* [Dataset entries]
_ _ _ _ _ _ _

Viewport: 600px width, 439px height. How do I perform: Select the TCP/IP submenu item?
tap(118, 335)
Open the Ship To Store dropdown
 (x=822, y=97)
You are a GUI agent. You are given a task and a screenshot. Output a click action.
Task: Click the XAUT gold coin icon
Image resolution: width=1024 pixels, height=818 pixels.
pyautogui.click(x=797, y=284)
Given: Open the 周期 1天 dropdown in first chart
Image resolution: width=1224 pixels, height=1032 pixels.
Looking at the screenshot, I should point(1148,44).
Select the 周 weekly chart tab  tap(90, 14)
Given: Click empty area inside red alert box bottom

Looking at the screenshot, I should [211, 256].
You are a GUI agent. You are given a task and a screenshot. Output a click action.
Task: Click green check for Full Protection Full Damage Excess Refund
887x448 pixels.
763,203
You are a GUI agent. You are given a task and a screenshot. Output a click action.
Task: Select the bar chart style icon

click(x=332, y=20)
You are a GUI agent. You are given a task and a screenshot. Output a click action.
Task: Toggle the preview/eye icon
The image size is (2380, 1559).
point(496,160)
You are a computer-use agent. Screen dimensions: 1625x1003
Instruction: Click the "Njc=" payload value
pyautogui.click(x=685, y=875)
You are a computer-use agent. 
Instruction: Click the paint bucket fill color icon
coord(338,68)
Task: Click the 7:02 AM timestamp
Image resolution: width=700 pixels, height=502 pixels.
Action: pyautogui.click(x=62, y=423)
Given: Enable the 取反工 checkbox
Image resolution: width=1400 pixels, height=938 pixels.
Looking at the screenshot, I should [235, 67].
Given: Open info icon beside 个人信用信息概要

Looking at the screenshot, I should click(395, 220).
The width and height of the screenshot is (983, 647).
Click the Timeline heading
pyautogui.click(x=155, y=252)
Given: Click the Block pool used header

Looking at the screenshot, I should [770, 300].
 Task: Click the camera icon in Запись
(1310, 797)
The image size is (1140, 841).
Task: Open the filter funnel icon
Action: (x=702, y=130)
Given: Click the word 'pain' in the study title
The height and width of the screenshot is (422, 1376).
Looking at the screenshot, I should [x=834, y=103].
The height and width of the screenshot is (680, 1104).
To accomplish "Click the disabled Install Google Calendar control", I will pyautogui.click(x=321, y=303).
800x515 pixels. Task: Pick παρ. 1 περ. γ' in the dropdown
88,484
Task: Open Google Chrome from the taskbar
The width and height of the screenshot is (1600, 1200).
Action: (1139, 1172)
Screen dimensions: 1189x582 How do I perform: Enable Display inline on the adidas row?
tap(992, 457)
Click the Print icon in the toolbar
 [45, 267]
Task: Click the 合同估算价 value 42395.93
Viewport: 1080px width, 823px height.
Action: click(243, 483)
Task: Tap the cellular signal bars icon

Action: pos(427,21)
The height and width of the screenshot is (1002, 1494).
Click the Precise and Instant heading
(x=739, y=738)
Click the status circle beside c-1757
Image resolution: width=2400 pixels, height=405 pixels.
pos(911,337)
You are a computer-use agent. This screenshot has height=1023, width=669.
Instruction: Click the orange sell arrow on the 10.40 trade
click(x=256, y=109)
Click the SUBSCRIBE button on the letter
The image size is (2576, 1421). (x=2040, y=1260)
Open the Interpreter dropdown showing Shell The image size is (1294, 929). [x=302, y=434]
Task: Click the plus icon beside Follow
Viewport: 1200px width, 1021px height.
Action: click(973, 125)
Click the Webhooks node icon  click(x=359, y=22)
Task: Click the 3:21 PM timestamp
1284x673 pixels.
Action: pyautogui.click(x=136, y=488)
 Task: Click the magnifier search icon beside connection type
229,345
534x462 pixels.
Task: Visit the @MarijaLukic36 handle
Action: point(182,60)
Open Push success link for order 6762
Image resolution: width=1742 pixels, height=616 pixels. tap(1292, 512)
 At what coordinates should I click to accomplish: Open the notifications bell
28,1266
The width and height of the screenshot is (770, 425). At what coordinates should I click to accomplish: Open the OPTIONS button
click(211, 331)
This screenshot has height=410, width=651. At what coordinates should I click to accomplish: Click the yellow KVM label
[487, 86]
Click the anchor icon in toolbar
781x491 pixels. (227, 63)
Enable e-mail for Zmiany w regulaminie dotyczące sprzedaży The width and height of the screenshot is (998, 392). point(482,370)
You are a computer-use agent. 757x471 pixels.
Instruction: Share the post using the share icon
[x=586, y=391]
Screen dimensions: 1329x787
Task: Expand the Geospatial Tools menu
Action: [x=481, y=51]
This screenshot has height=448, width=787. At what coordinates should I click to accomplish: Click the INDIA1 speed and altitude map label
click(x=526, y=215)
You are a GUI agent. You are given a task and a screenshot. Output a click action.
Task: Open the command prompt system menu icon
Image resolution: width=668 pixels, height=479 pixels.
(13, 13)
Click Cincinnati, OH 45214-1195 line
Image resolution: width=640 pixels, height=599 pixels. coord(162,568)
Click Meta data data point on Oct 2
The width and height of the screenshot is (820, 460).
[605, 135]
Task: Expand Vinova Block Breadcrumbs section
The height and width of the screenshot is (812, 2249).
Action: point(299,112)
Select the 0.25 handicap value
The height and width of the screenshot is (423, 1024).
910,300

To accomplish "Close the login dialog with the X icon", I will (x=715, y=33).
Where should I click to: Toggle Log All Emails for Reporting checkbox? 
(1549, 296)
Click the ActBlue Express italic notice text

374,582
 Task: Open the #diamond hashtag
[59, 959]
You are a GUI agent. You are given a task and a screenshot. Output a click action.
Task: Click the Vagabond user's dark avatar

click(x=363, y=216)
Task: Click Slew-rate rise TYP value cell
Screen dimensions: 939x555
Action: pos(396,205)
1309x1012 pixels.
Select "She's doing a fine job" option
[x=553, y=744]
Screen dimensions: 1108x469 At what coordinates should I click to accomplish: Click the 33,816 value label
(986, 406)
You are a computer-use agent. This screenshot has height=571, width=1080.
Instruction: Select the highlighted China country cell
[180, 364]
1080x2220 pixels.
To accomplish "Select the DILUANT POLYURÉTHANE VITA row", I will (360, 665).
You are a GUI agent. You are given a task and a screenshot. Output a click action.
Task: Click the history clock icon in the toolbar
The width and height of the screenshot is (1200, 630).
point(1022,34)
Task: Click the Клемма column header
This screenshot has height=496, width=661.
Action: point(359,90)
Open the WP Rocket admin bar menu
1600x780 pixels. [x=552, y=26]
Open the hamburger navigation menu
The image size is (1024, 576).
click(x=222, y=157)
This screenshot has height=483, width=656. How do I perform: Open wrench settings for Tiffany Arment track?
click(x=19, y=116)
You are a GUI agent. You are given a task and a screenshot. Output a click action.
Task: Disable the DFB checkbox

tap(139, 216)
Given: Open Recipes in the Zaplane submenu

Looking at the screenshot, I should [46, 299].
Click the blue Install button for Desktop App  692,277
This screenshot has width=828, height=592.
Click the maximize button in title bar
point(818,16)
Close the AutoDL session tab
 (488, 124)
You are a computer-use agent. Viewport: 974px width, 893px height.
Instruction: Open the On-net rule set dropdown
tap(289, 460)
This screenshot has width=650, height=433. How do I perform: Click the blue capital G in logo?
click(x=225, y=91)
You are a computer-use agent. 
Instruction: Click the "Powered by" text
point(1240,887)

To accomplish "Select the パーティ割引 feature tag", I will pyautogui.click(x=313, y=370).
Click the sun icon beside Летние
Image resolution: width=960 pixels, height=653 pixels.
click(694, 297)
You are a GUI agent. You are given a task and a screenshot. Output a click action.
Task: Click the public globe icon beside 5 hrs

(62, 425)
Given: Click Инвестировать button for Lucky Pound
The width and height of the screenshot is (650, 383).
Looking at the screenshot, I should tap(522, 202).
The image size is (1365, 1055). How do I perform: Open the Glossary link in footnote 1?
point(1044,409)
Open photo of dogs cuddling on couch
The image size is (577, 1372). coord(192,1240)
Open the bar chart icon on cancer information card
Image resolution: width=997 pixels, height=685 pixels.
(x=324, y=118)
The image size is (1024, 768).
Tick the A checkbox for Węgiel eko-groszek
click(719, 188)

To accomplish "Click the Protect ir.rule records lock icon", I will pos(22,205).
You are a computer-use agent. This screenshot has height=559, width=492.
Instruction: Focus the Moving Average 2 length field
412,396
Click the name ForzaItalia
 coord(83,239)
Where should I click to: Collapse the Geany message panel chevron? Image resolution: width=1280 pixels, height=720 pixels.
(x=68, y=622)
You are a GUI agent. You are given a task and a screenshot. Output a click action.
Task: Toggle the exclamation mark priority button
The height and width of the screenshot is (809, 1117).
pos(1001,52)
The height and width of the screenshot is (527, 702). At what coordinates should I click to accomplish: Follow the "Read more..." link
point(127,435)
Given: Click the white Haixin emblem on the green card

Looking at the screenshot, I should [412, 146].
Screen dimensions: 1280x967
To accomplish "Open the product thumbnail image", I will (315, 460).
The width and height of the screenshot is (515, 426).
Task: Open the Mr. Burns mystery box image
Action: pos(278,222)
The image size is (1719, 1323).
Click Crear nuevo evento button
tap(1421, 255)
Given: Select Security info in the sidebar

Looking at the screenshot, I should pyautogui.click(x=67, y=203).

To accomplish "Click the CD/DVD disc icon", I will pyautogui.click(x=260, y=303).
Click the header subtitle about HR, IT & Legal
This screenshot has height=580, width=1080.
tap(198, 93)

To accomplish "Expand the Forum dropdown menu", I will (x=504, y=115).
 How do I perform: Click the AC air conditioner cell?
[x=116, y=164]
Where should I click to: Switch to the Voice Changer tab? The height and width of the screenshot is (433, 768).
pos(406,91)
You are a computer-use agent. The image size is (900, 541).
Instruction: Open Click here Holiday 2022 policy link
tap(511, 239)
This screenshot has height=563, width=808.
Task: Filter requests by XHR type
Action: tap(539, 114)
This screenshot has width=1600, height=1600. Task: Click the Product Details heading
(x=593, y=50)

_ _ _ _ _ _ _

* [Your assignment]
Using the data above, tally each line that has the string "timestamp" and report only the sum.

* [Exercise output]
2